As with all of the world’s tourist hungry monuments, it is best to get to the Leaning Tower of Pisa as early as possible. For me, not only do you get to avoid the crowds, but you get to see it in the day’s best light. I also love to watch a place waken up for the day, becoming part of the crowd, before leaving when the 52nd coach from Germany/America/Japan sends its fumes down your throat or an over-eager guide whacks you with the essential leading-umbrella.
I guess like the Eiffel Tower, Taj Mahal, Rome Collesium, St Mark’s in Venice, Big Ben, The Statue of Liberty and other ‘iconic’ buildings, the Leaning Tower is one of those that sends a smile to your face or a small spinal shiver when you first lay eyes on it. It’s unavoidable. No matter how blasé one tries to be towards these things, the image is so ingrained in the mind from childhood geography books and TV travel programmes, that to see it for real completes the mental picture.

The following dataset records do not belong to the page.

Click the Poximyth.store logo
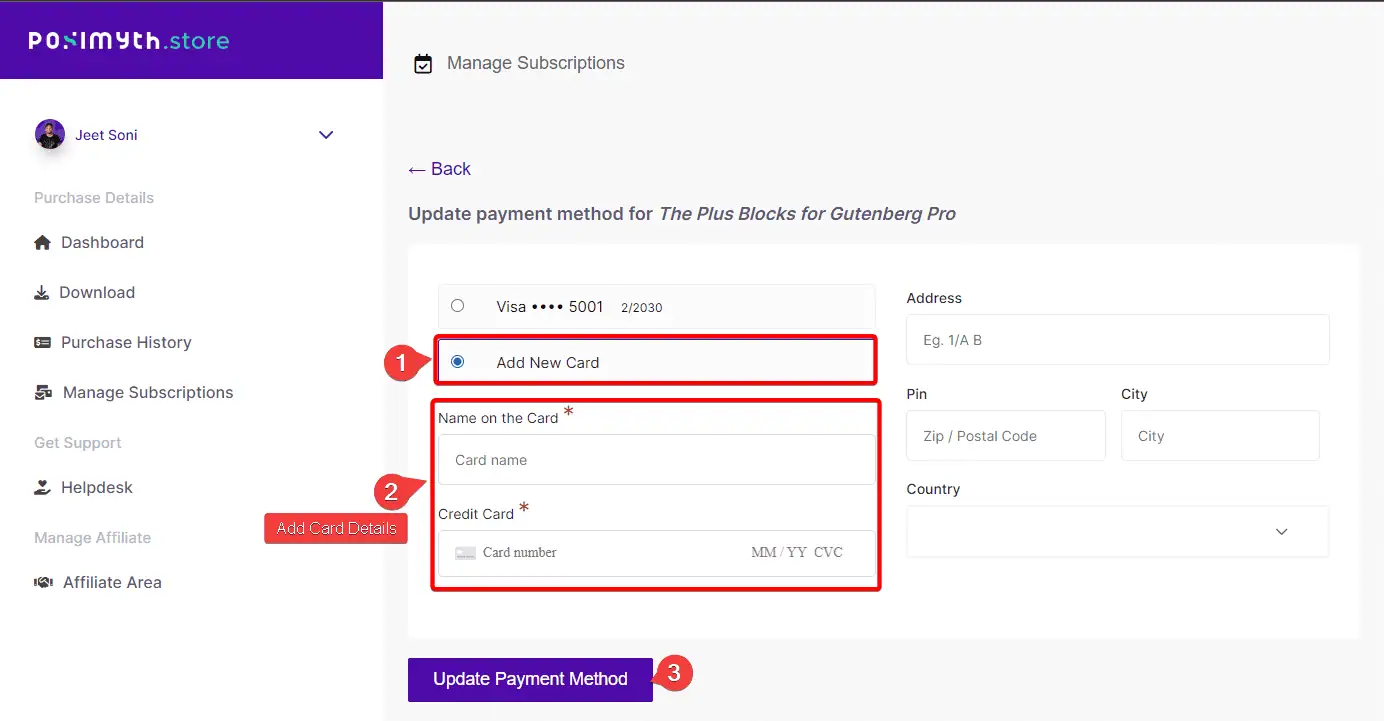Screen dimensions: 1384x721 pos(129,41)
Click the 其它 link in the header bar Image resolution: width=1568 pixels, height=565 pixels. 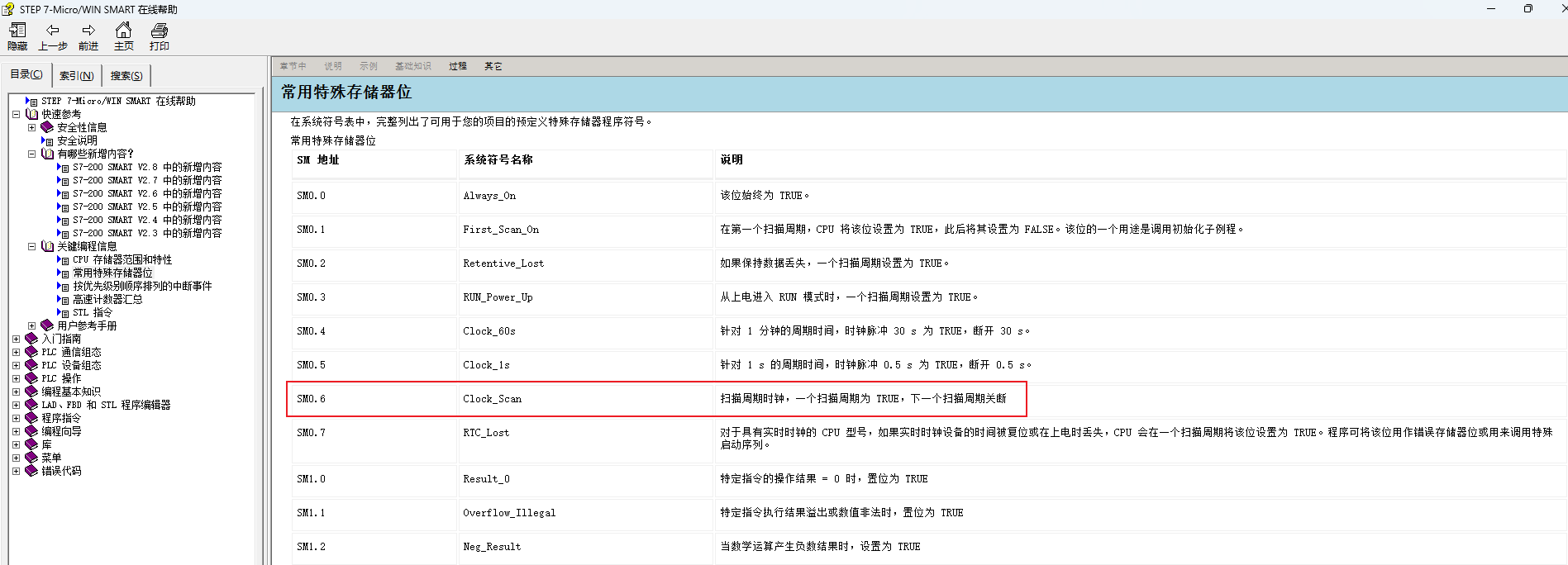coord(493,66)
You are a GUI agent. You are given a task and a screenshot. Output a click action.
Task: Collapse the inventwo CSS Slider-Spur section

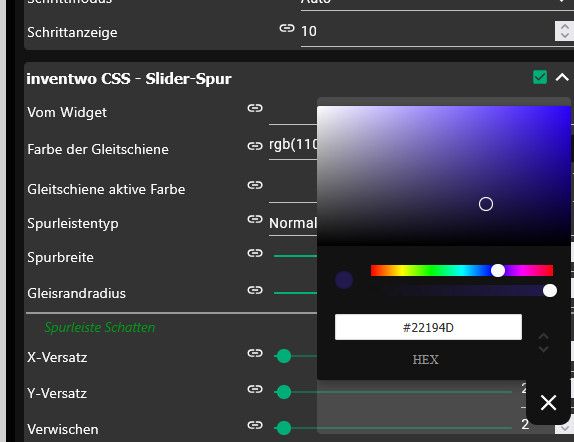coord(562,77)
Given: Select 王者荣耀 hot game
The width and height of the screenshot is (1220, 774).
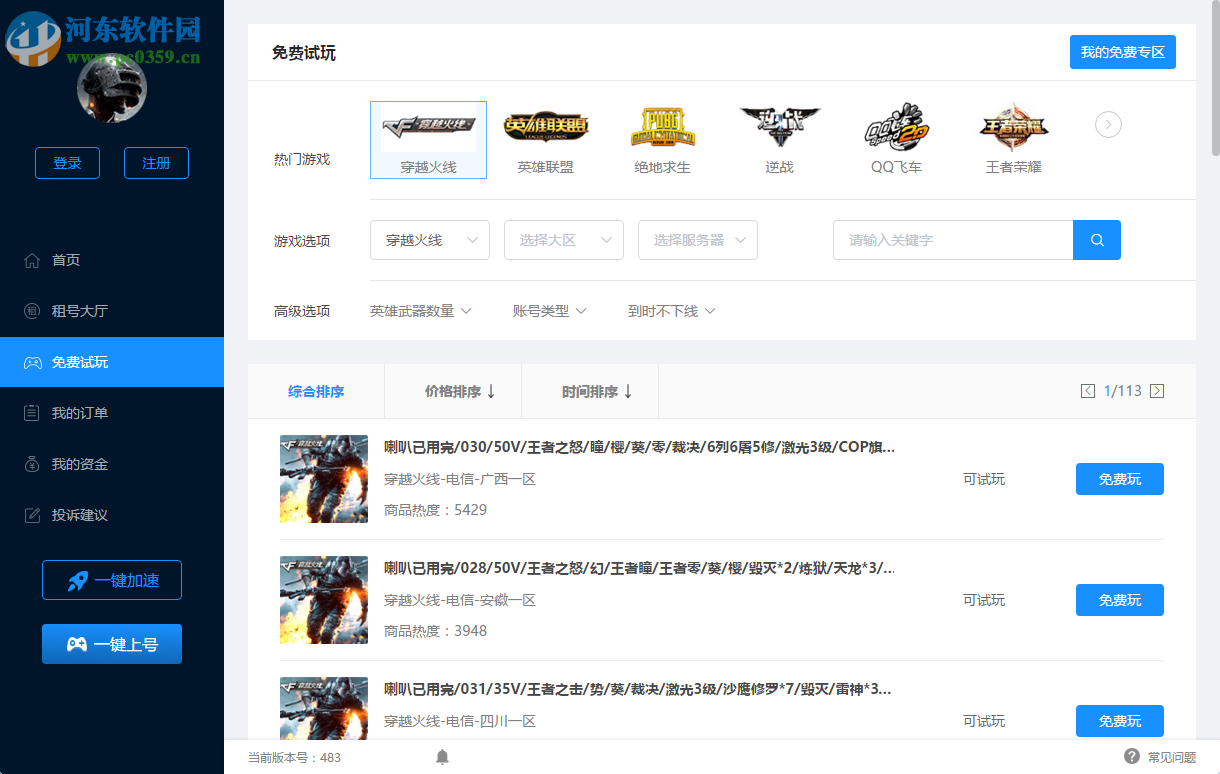Looking at the screenshot, I should 1013,138.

The day I was there saw blue skies with a warm sun lighting the whole square beautifully. The contrast of green grass, blue sky and white marble almost too picture perfect, and even better, I had it all to myself. The cathedral, baptistery and tower work together as a trio to seduce the eyes, and the wallet. You can pay your dues and go up the tower, but what for. As I said, Pisa is not Tuscany’s most beautiful city with the tower being its best asset, so why view the city without it? I went into the cathedral, which – even by Italian standards – is pretty special and then simply watched as the crowds started to join me. After doing the circuit a few times – taking the obligatory ‘holding up the tower’ photo for probably three score and twenty American couples, and having one taken of me for posterity, I decided to move on to Florence, still with that ‘I’ve just seen the Leaning Tower of Pisa’ smile on my face.
People always say that such places are clichés. In my mind clichés , when it comes to travel, are often clichés for a reason – they work. Most of the time anyway. And for those who come to Pisa, but want to avoid the tower, for fear of become a tourist, then there’s always the airport…
It is an awesome sight - I visited it with EYO back in the 90s (dear God, what an old hag I am!) and I remember thinking how wee it was! But cool. And there are some nice things to visit around the little area that it's in, right? It was an age ago. I hope you've found an actual bed since your hedgehog night!